Fragmento citado:
Decidí entonces rendir un homenaje a toda esa gente que
vino desde tan lejos, y también a mi madre. Un día
llegué a Salto y le dije que me contara todo lo que
sabía. Al sacar el grabador, la campesina se
asustó. Lentamente fue desgranando recuerdos"
(28).
Griselda Gambaro se basó en el pasado de sus
mayores para escribir su novela de
inmigración: "Desde hacía unos años
experimentaba el impulso de escribir la historia de mi familia a
partir de su origen, no porque en ella se hubieran producido
hechos resonantes, sino porque esa familia guardaba para
mí el secreto de sus sentimientos. (…) Develar el
secreto, intentar comprender fue mi propósito". Lo
logró, ya que al finalizar la escritura, se
sentía más cercana a ellos: "Cuando concluí
El mar que nos trajo percibí el peso y significado
de esas raíces que todos tenemos y a las que no prestamos
especial atención. En mi caso, los seres borrosos
que estaban en mi origen se tornaron presentes y vivos, y pude
comprenderlos en sus alegrías, desazones y sueños.
Experimenté una especie de gratitud porque de algún
modo sentí que me habían preparado el camino,
alisado las piedras para que yo pudiera recorrerlo más
fácilmente. Agradecí incluso la dura pobreza que
marcó sus vidas porque esa pobreza, al cabo
de años, me permitió identificarme, no sólo
desde el razonamiento sino desde la sangre y su deseo
de justicia, con
los que en esta época sufren parecidos pesares"
(29).
Así como les gusta contar, a los inmigrantes
también les gusta cantar. Cantan en su tierra, en el
barco, y cantarán también en la tierra
nueva.
En el Martín Fierro aparece un italiano que hace
música:
"Allí un gringo con un órgano/ y una mona que
bailaba/ haciéndonos reír estaba/" (30).
También aparecerá en "El alma del suburbio", de
Evaristo Carriego: "Soñoliento, con cara de taciturno,/
cruzando lentamente los arrabales,/ allá va el gringo…
¡Pobre Chopin nocturno/ de las costureritas sentimentales!"
(31). No es muy amable la impresión que tenían
Carlos Gardel sobre los inmigrantes acordeonistas, ya que le dijo
a Astor Piazzolla que tocaba el fueye como un gallego
(32).
Villoldo evoca al gringo que canta: "Sos para el canto,
che, gringo/, como para el bofe el gato/ tomá una grapa
d’Italia/ y
descansemos un rato" (33). En el tango "La
Violeta", de Nicolás Olivari, encontramos al inmigrante
nostálgico que bebe y canta: "Canzoneta de pago lejano/
que idealiza la sucia taberna/ y que brilla en los ojos del
tano/con la perla de algún lagrimón…" (34). En el
poema "Antiguo Almacén
‘A la ciudad de Génova’", evoca al italiano
Miquelín, quien "Mientras le duraba la plata cantaba,/
cantaba las lejanas canciones milanesas de su tierra/ y hombreaba
recuerdos como hombreando cereal…/" (35).

Datos recopilados:
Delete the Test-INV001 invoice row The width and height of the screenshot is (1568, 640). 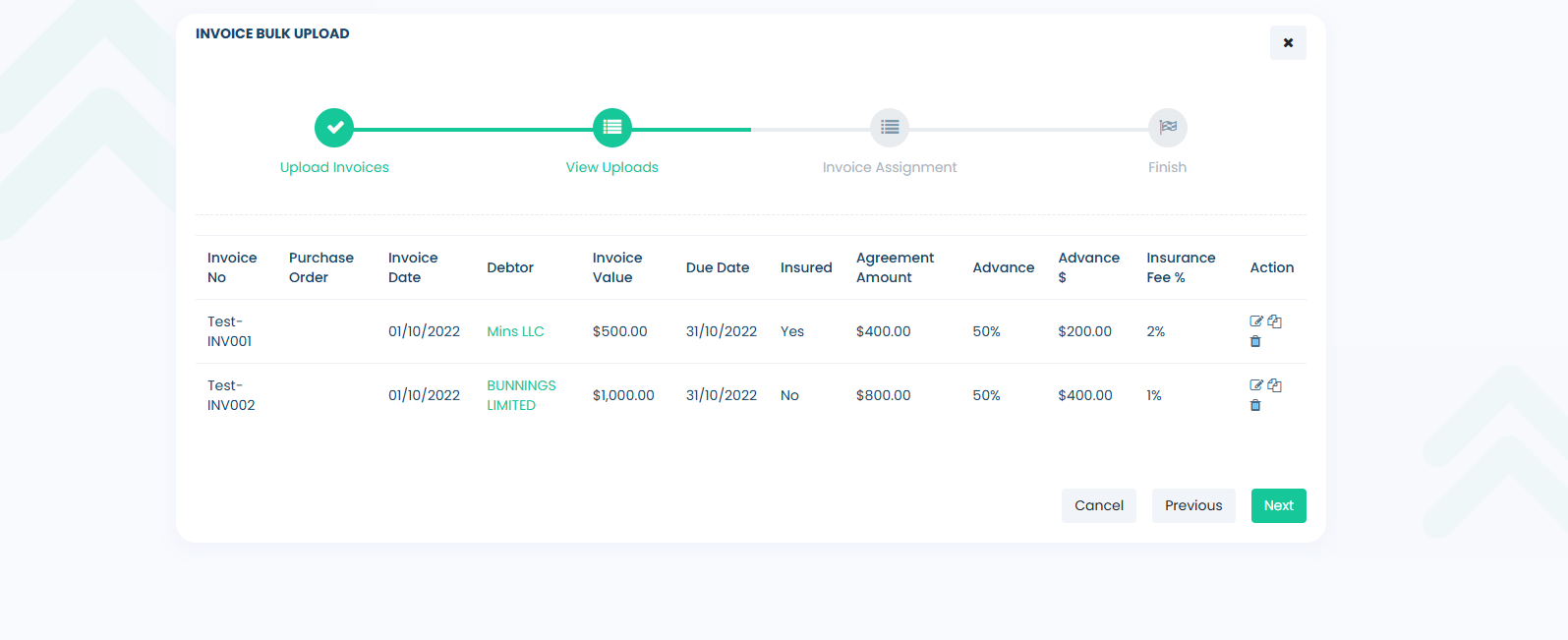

Tarea planteada: Continúa, por favor, el fragmento sobre los inmigrantes en la literatura argentina a partir de su última oración.

Resultado final:
Gustavo Riccio, en el poema "Elogio de los
albañiles italianos", asocia el canto con la realidad
social de los inmigrantes. Ellos cantan mientras trabajan, pues
"en lo alto sienten ellos/ que una canción de Italia se
les viene al encuentro" (…) Más líricos que el
pájaro son estos que yo elogio:/ el nido que construyen no
es para su reposo,/ el lecho que levantan no es para sus
retoños…/ ¡Ellos cantan haciendo las casas de los
otros!" (36).
Los Podestá, conocidos como actores, fueron
también músicos. Lo destaca María Esther
Podestá, en Desde ya y sin interrupciones, su libro de
memorias,
cuando escribe: "como la mayoría de los Podestá, mi
padre era músico, además de autor de comedias"
(37).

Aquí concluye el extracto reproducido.